Piano Practice

Piano Practice

When I was a little girl, eight or nine years old, it was decided that I should have piano lessons. My uncle–a high school math teacher (and later, the high school Principal, a sometimes formidable presence)–agreed to teach me. I began riding the bus home with my cousins on Wednesday afternoons. I remember being scared the first time, feeling an attack of shyness that made me want to run to Bus #2, driven by our neighbor, Mr. Rasmussen. But I was curious, too. I got on the unfamiliar bus and spent the afternoon–and subsequent Wednesday afternoons–watching TV stations that didn’t come in on our farm, and playing marbles. Later, I helped my Aunt Evelyn in the kitchen and ate dinner with the family.

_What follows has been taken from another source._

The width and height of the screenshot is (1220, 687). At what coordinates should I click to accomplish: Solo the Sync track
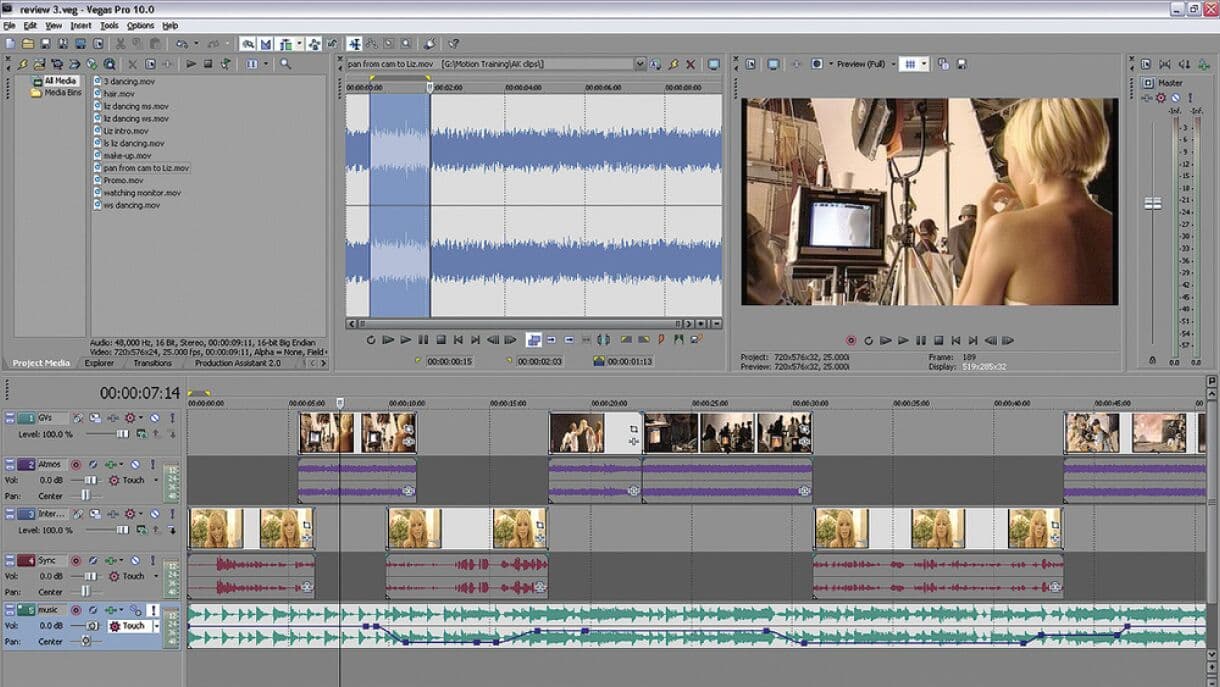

After work, that first lesson, Uncle Billy came home and sat down on the piano bench to introduce me to the routine. I remember him from later lessons, sitting in his armchair, his arm waving like a metronome, counting out the beats for me. I never really caught on, I’m sorry to say.

But I absorbed lessons other than the obvious. One thing that was really different about that household, that made it different from my own, was the importance of music. Both a piano and an organ sat in the living room. My uncle, eventually tired of my struggling attempts, would sit down on the piano bench and show me how the music should sound. And then, losing himself in the music, he would begin playing something dark and difficult. He would lean close to my ear and narrate what the music illustrated. And it did. Storms unfurled outside the living room windows, wind and rain and thunder.

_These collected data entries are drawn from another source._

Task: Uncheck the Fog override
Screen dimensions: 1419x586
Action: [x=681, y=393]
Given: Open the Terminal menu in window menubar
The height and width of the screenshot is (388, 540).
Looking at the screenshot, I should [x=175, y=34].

My uncle died yesterday, aged ninety. A good, long life. Still living at home. Married to my aunt Evelyn for at least 65 years.

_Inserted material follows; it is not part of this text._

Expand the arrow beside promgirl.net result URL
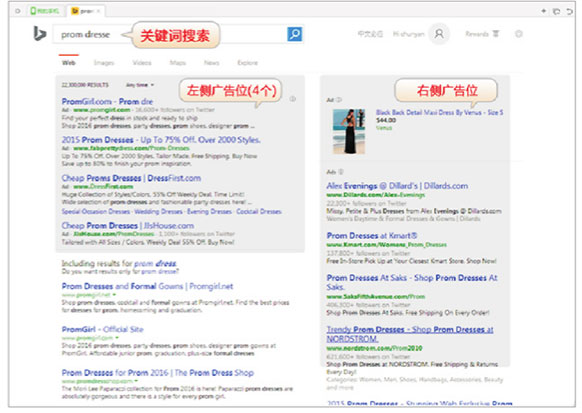This screenshot has height=413, width=582. coord(114,295)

I’m glad it rained today. I listened to a CD of piano music. I thought about how writing every day is like piano practice. You practice writing, even when it feels a little simple, a little like playing scales (Every Good Boy Does Fine). You practice to keep your hand in, to limber up, to get ready, to get proficient. You practice because that’s what you do.

I thought about all of those things, and I thought about my uncle, one of the great lights of my childhood.